EXERCISE INPUT:
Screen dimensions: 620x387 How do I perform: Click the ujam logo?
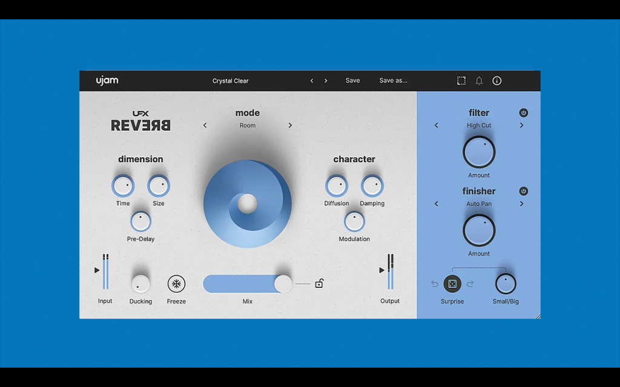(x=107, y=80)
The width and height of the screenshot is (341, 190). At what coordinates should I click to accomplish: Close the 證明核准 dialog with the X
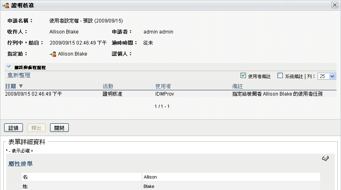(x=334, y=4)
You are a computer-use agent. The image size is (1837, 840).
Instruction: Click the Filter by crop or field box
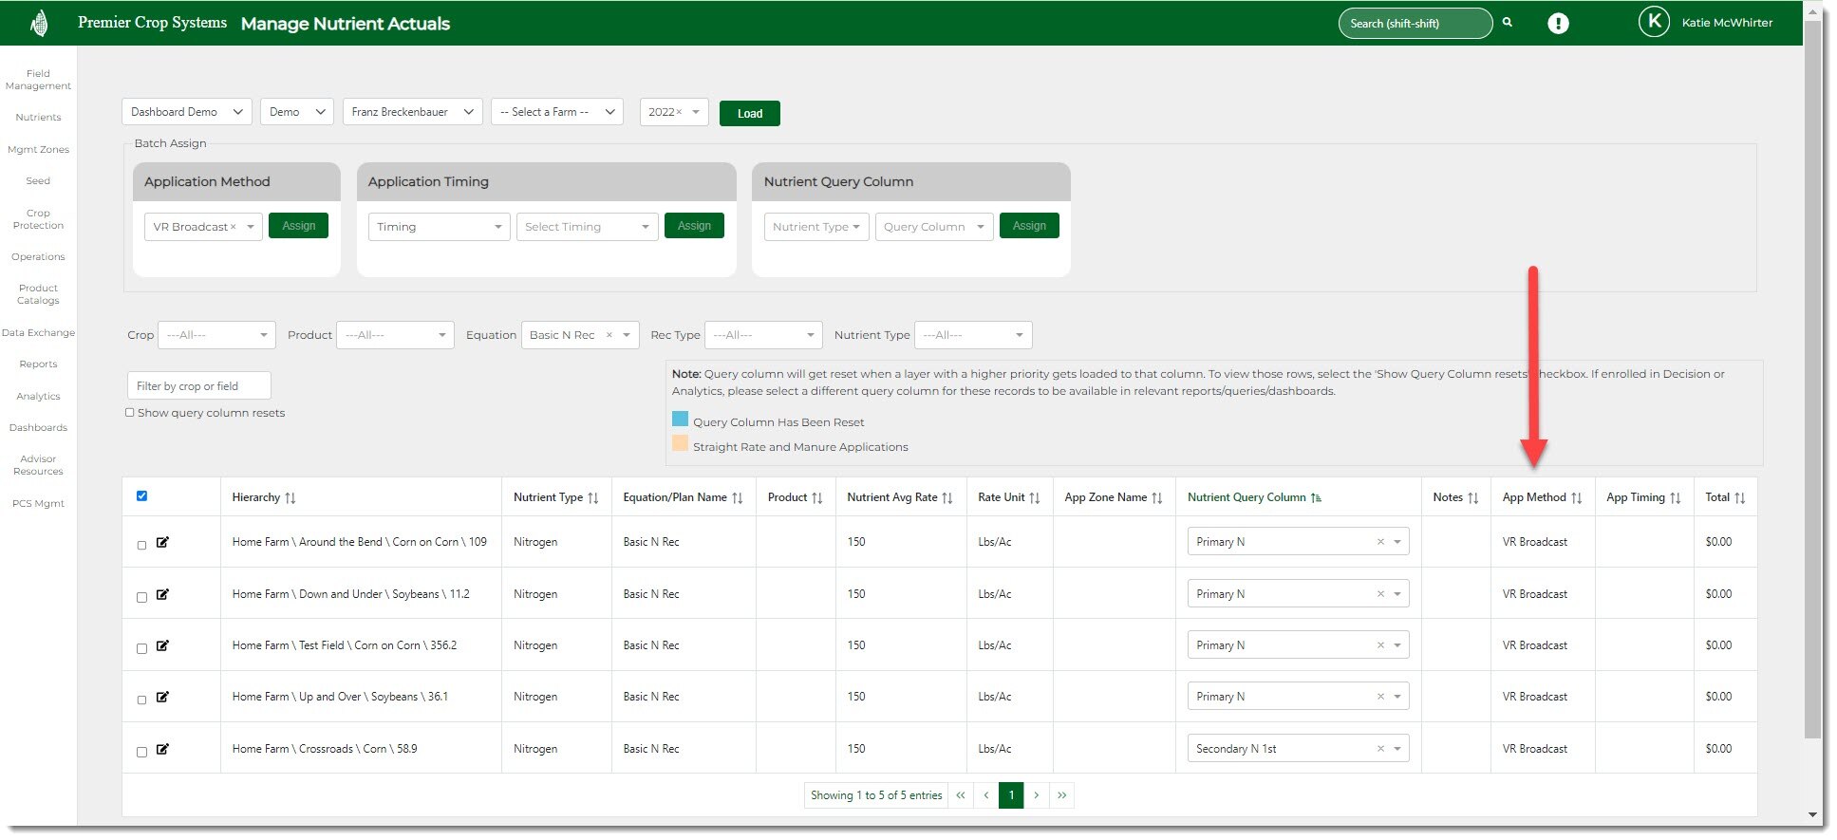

* * *

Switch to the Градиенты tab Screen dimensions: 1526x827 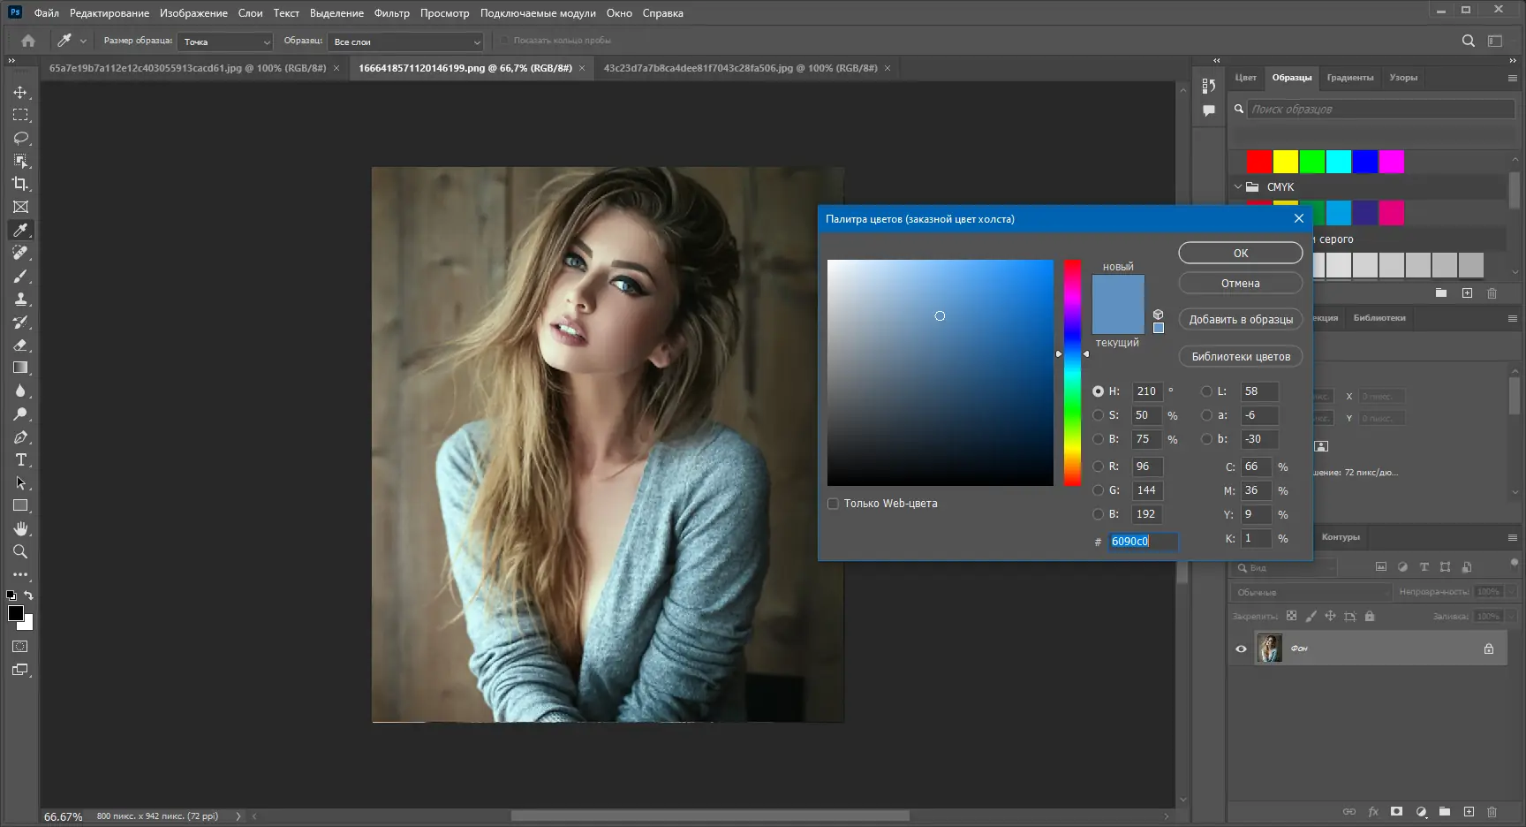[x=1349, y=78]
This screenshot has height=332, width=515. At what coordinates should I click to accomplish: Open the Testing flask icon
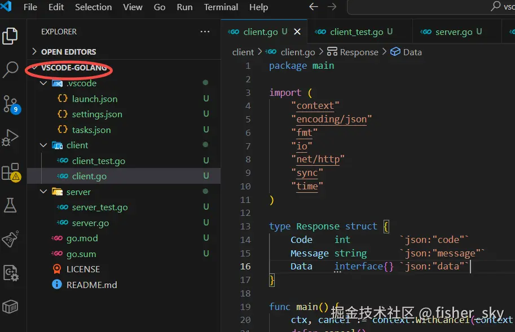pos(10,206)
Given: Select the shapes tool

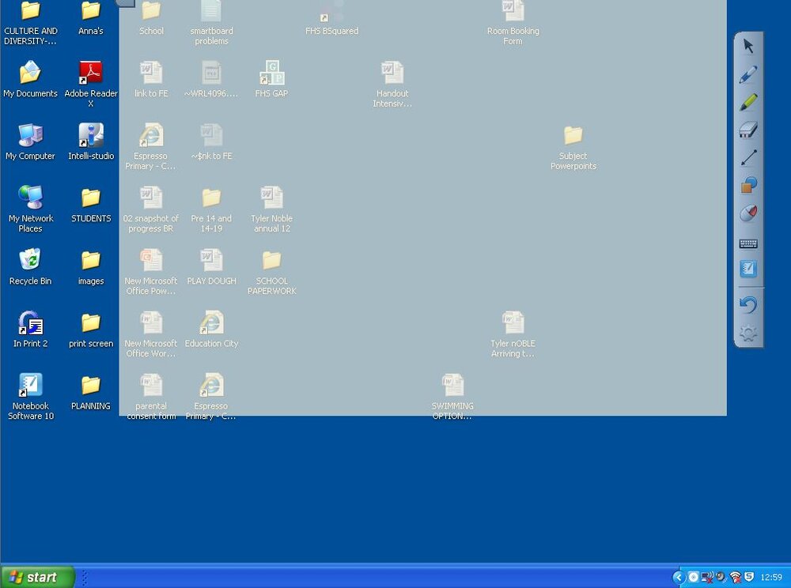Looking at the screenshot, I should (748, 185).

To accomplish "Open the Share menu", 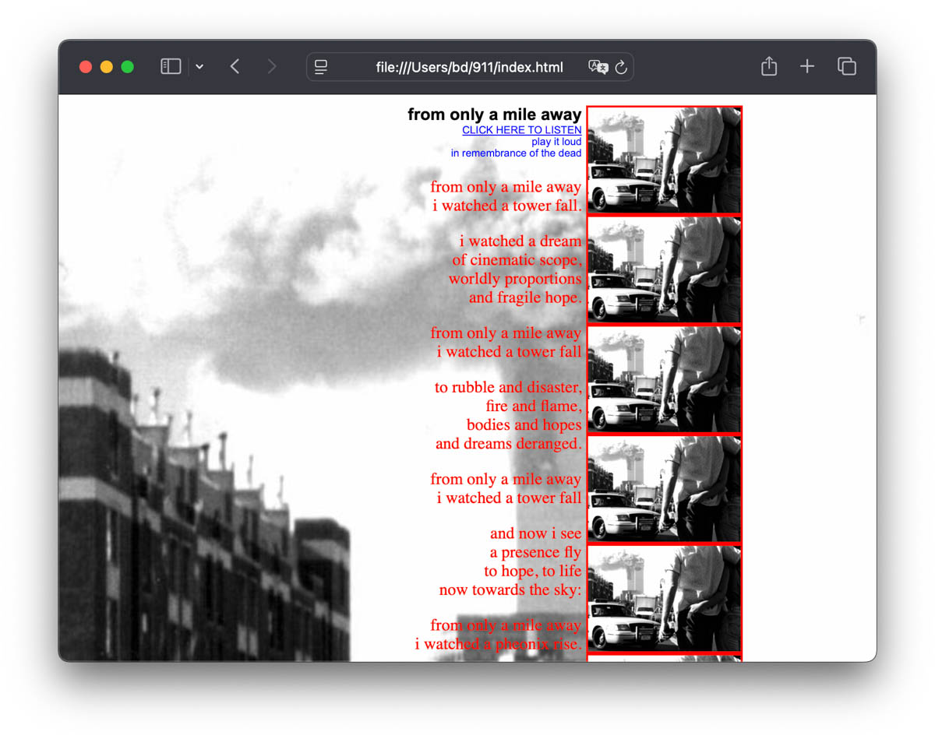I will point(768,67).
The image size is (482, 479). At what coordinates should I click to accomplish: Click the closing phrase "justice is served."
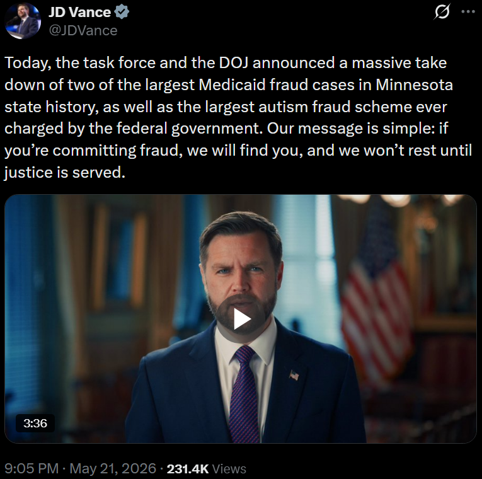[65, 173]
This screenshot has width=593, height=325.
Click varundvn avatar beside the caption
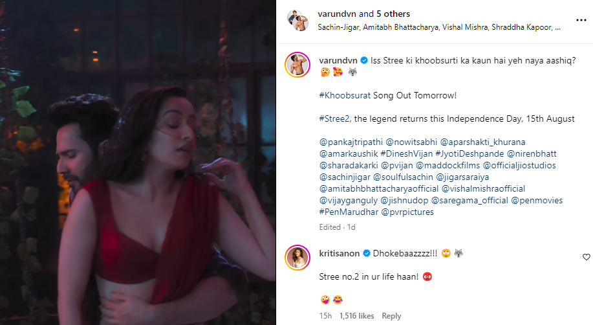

EXERCISE REQUIREMENTS:
Set down, exactly as they stand above, the lines starting with the line with "You are a computer-use" and going on through the line with "Instruction: Click the", and no others.

OUTPUT BELOW:
You are a computer-use agent. The image size is (1837, 840).
Instruction: Click the Filter by crop or field box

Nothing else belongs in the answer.